You will be the environmental activists who fight pollution, promote renewable energy and deliver a low carbon growth model to combat climate change.
And of course, you are the future for human dignity and human rights in China, for you are coming of age in the 21st century as global citizens in one of the world’s largest and most influential nations. You will be more globally interconnected than any previous generation, so you should be ready. I am sure that you are prepared already. I know how actively you are engaging in social media with your counterparts all around the world. This is why you must all lift your eyes to the bigger picture. When you are living in a country like China, your country is so vast, with so many people, you are apt to see only your neighbors, but now is the time to lift your vision to the outside world. Just forget about the fact that you are living in China - you are living in this world. This world has become one family of nations. So my message is that you must be a global citizen, having a global vision. Try to learn to be compassionate for other people who are much less fortunate, who are not able to enjoy what you are enjoying in China. This is one of your very important responsibilities.
When it comes to human rights, no country can claim a perfect human rights record; all must do much, much more to learn from the past and honor their commitments for the future under the Universal Declaration of Human Rights of the United Nations.
China has made important strides. I expect China and its government to continually improve human dignity. Let us work together to advance human rights – the foundation of global harmony and stability.
Ladies and Gentlemen,
I thank all those who have contributed to the "My World" survey. I have been very encouraged by the response from China. Now it is my turn to share with you my own vision.
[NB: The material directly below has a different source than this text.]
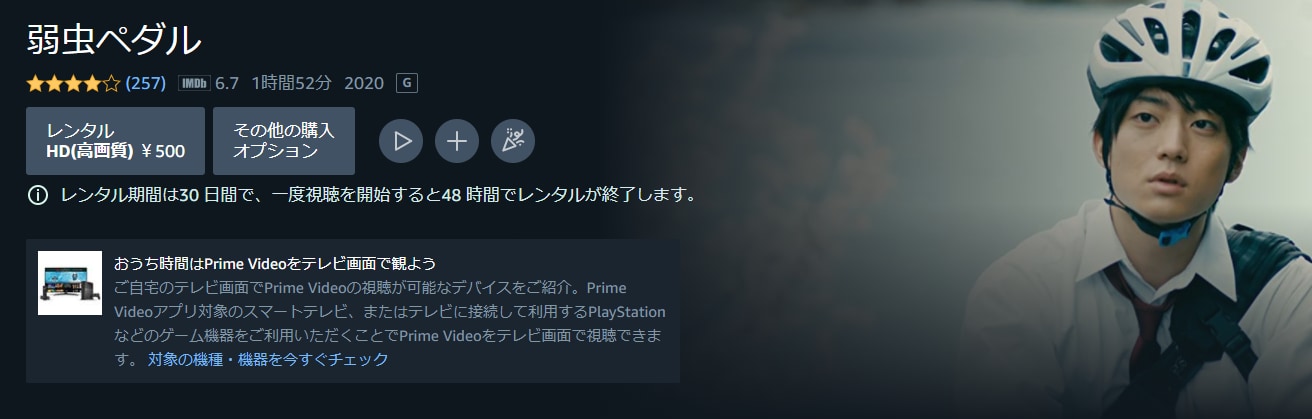Click the four-star rating icons

pyautogui.click(x=73, y=83)
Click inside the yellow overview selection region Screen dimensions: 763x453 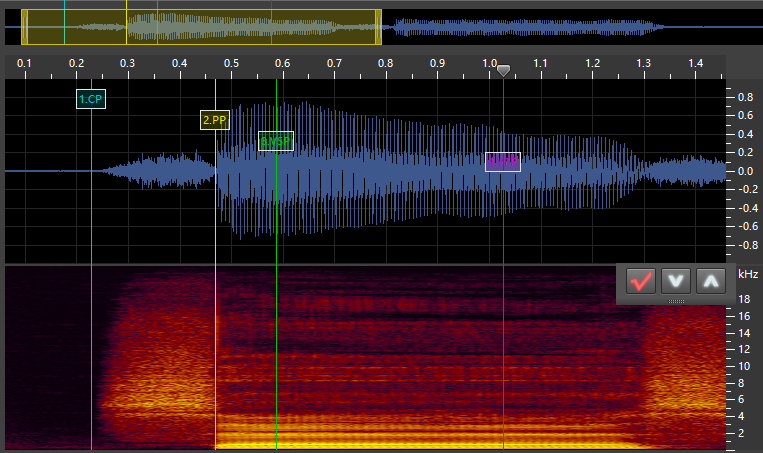pyautogui.click(x=200, y=27)
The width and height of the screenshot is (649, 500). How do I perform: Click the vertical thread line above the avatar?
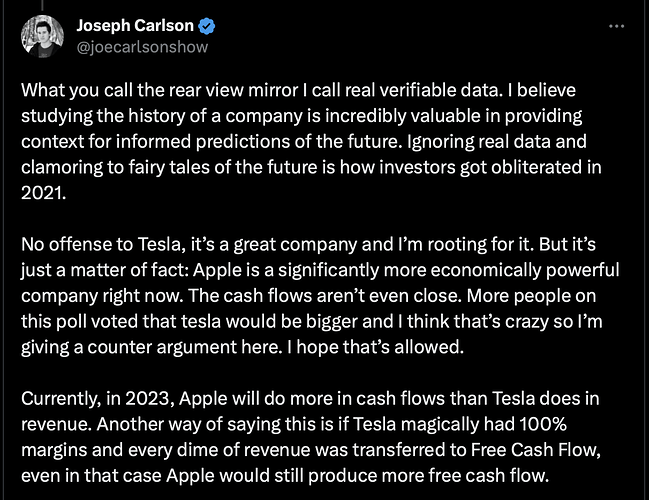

When I look out across the world, I see a need for more calm, more compassion, more cooperation and more courage.
Calm, so that we can resolve differences peacefully.
Compassion - all of you have very strong passion. It is the prerogative and privilege of young people to be passionate. But you should also have compassion.
Cooperation, in order to deliver on our promises and get things done.
Courage - again, for the young generation, you need strong courage to face down entrenched interests and overcome all of these difficulties, whether they are political or social difficulties. I think you have such courage.
These are my "four c’s." I would like to add one more "c" in China. The fifth "c," for me, is Confucius.
I have been influenced by the teachings of Confucius. When I began my second term, I quoted some lessons from Lao Tzu. Many times, I have talked about one important lesson which has guided me as person, as a leader.
Confucius taught: “To put the world in order, you must put your nation in order; to put your nation in order, you must put your family in order; to put your family in order, you must put yourself in order; you must cultivate your personal life; to cultivate your personal life, you must first set your heart right.”
This is what, as they say in Chinese: 修身 齊家 治國 平天下.
I hope we will all set our hearts right, recognize the global logic of our times, and work together for peace and a life of dignity for all.
I have been speaking a lot about how we must work to make this world better for all, for a better life of dignity for all. This is the title of my report to the United Nations: "A Life of Dignity for All."
China has inspired many countries because of its rich culture and remarkable progress. With such gains come both great expectations and responsibilities.
I will continue to count on China for leadership in addressing our global challenges.
And I look forward to the contributions you in this audience will make to this work and to our world.
Again I thank you very much for your attention and very warm welcome to this university, which is very esteemed, and it has been a great honor and I thank you for your support to the United Nations.
Ganxie nimen zhichi lianheguo.
(感谢你们支持联合国) [Thank you for supporting the United Nations.]